Anonymous 0 Comments

It really has to do with the animals and location in most cases. For example, dinosaurs fossilize comparatively well because they were usually big. That being said, you’re correct that it’s very rare that things fossilized at all, and that the fossil record is a jumbled, quasi-related mess. When you consider all the animals that have existed, what seems like so many really does only represent a tiny fraction of prehistoric biodiversity.

I don’t exactly know what you mean by species across the world from each other though, could you elaborate?

Anonymous 0 Comments

Because we don’t. Almost all fossils you see in museums are replicas made from casts of fossils. The actual fossils are so rare and valuable that they’re kept locked away.
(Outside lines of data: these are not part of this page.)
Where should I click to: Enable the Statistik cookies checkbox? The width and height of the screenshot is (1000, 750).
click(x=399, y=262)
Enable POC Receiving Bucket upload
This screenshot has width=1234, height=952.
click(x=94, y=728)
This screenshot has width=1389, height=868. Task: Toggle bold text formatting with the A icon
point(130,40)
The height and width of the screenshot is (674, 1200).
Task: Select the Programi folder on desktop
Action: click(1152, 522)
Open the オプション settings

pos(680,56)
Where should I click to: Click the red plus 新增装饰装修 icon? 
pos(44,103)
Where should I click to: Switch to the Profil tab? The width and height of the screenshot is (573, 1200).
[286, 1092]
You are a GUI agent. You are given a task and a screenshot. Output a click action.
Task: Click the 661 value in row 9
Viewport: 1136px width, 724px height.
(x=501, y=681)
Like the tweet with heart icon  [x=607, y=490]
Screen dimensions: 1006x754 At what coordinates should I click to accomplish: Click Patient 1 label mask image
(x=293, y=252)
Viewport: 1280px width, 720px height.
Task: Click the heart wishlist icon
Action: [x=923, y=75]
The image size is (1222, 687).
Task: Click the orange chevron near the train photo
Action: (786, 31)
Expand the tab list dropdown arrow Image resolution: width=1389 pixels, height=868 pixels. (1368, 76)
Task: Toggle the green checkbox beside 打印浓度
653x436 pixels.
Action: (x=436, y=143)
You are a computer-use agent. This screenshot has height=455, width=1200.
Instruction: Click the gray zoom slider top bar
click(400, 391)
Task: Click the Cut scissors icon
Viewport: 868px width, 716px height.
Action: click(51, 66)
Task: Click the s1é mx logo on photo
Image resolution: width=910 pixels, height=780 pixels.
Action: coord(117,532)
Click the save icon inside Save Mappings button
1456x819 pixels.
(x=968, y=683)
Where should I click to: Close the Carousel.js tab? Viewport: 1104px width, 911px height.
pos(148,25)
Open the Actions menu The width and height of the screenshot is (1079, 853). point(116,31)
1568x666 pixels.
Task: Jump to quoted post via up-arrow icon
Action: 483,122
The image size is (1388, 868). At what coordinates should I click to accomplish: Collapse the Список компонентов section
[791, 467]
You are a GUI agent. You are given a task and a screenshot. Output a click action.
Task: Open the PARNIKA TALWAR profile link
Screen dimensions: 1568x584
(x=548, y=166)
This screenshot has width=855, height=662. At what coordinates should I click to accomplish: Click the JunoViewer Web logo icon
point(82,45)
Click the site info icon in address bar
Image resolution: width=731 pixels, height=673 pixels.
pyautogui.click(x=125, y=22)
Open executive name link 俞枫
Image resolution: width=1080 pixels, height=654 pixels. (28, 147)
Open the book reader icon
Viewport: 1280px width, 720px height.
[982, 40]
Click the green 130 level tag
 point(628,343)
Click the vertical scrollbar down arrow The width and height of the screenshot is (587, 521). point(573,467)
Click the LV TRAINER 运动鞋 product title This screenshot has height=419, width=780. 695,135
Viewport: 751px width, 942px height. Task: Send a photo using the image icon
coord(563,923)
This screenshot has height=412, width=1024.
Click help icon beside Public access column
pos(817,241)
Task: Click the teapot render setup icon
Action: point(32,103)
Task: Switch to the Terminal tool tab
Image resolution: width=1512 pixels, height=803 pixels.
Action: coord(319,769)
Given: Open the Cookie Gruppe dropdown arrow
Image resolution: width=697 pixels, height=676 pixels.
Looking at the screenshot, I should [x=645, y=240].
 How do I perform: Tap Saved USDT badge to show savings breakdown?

For instance, only about 30 T-Rex fossils have ever been found and they were around for about 2 million years. One estimate is that about 2.5 billion T-Rexes ever lived. So we’ve found 1 T-Rex fossil for about every 80,000,000 T-Rexes who ever lived.

edit:

Funnily enough scientists are glad it’s this way. It makes it easier for science to study different species if we only have a few examples of each. It fits them in species boxes a lot easier.

Edit 2:

For something a bit closer to us we have about 300 Neanderthal fossils. Still not a lot.

Anonymous 0 Comments

The fossil record is a mess. But the number of fossils we have of a particular animal depend on how abundant that animal was and whether its habit was near clay soil, tar, or water/ocean. An animal that dies and quickly gets covered in clay will have a better probability of fossilizing. Ocean critters like sea shells are also abundant. Getting buried and fossilized in the ocean is easy.
Some animals we only have one of their species on record.

Anonymous 0 Comments

So there’s about 4,000 mostly..ish full skeletons of dinosaurs out there.

Dinos were on earth for 165 *million* years.

So that’s about one full fossil every 40,000 years that dinos existed.

Modern humans have existed for about 200,000 years.

So that would be like finding 5 human fossils. Total ove the entire time humans have been around.

Yeah, we have found a lot of fossils. But there were 100s of billions of not trillions of dinosaurs out there.

It *is* a jumbled mess. We have identified some 700 species of dinosaurs. There we’re likely millions of them.